**THE TASK:** Copy the records below word for word, leaving out the pictures.

**MATERIAL:**
______

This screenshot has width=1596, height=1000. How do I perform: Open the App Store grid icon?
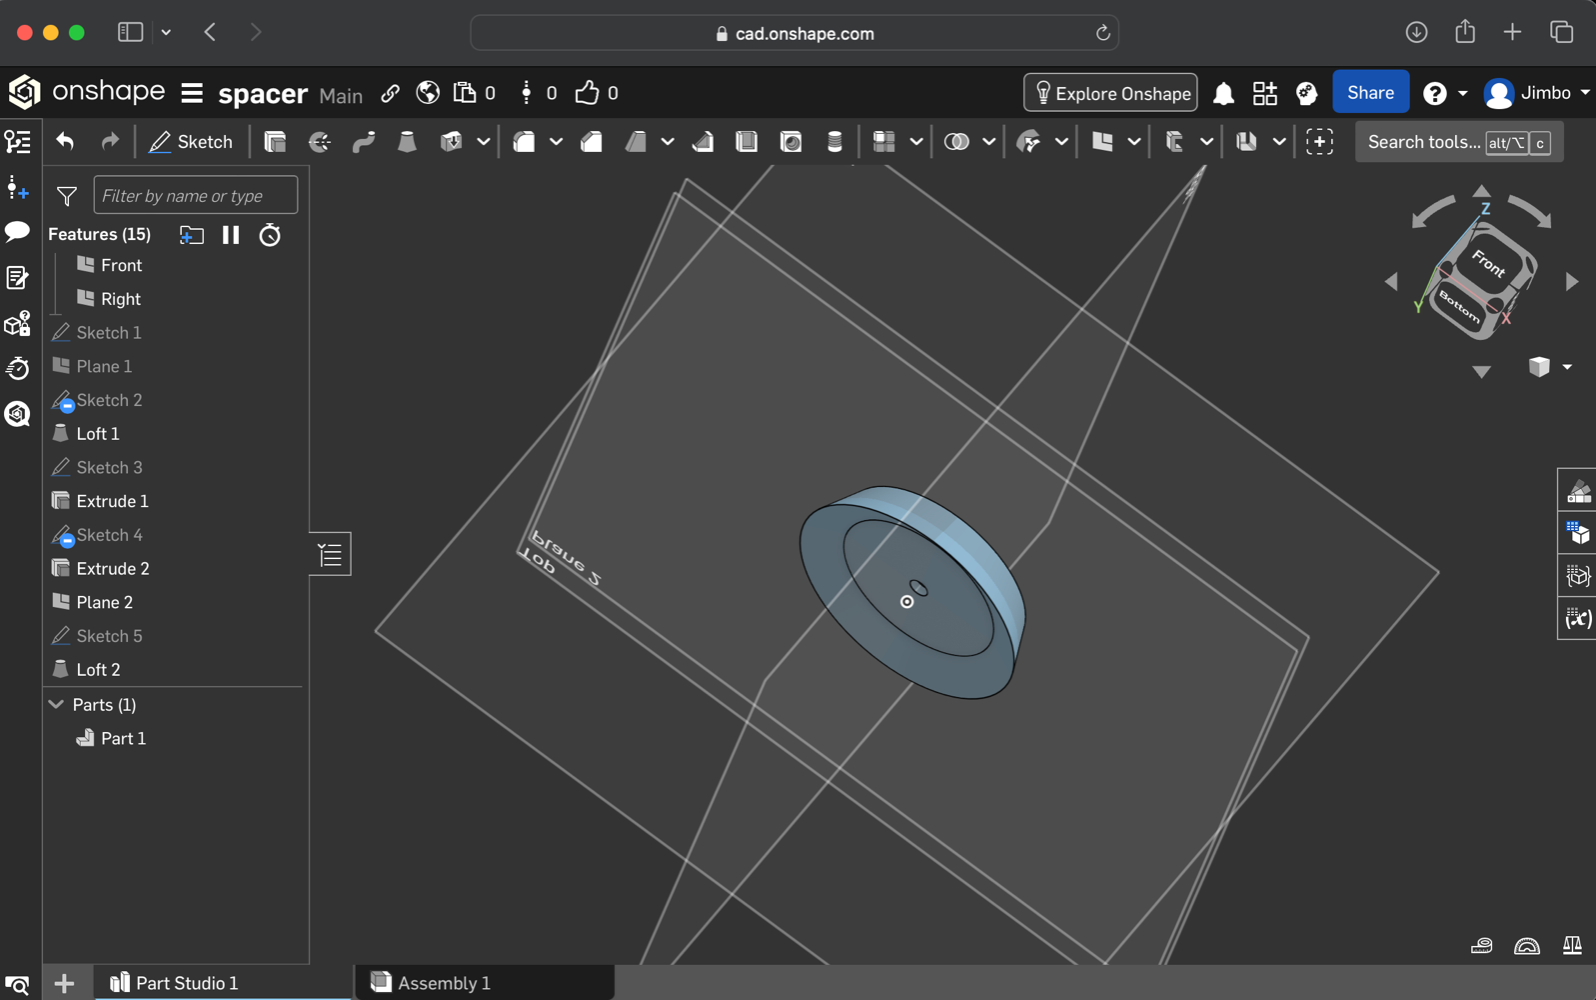click(x=1265, y=93)
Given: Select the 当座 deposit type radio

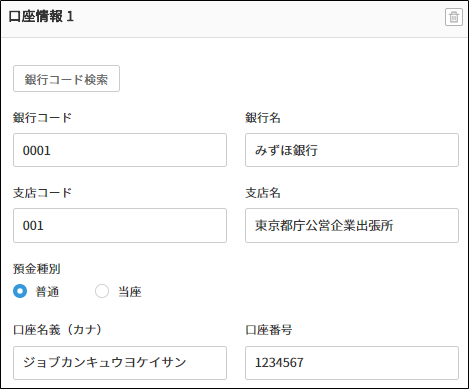Looking at the screenshot, I should tap(102, 291).
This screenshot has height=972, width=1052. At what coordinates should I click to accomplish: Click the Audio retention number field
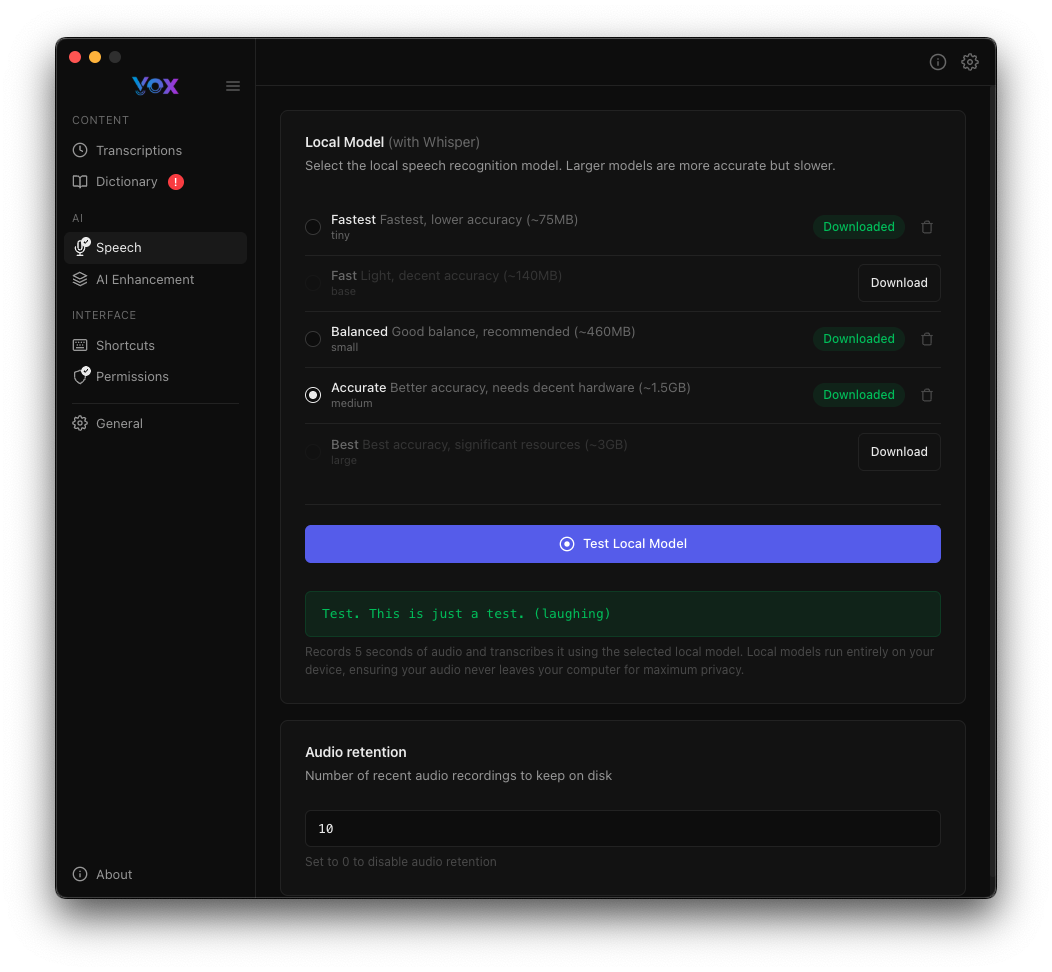[622, 828]
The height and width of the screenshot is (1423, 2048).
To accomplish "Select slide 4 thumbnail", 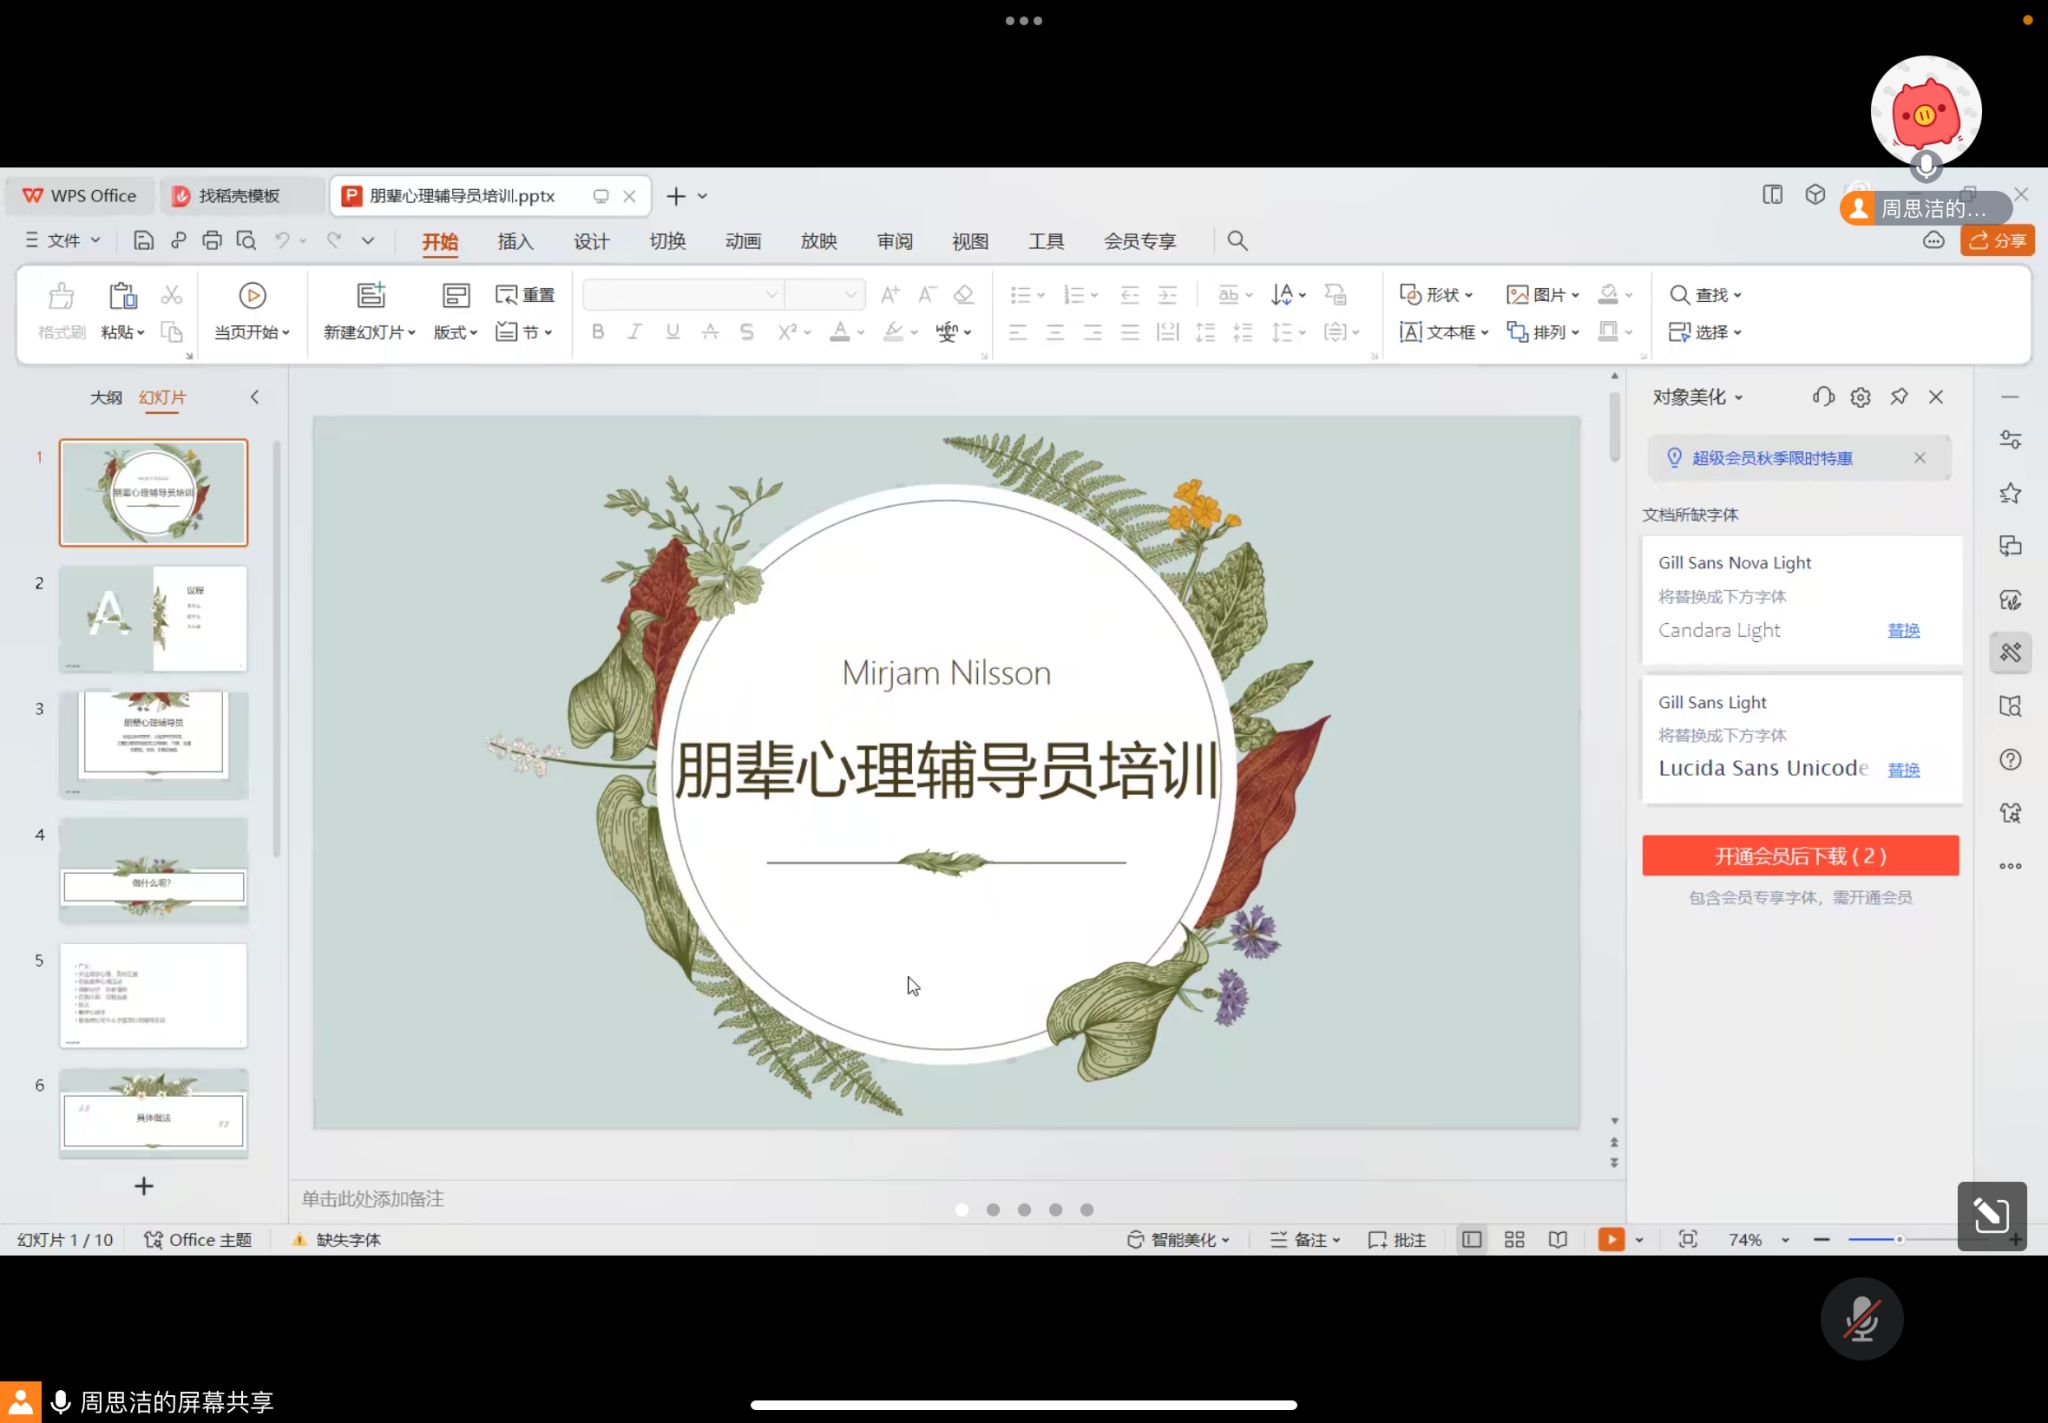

______

**TASK OUTPUT:**
This screenshot has width=1596, height=1000. How do I perform: Open the App Store grid icon?
click(x=1265, y=93)
Given: Select the 当座 deposit type radio

Looking at the screenshot, I should tap(102, 291).
This screenshot has height=972, width=1052. At what coordinates should I click to accomplish: Click the Audio retention number field
[622, 828]
The height and width of the screenshot is (1423, 2048).
To accomplish "Select slide 4 thumbnail", 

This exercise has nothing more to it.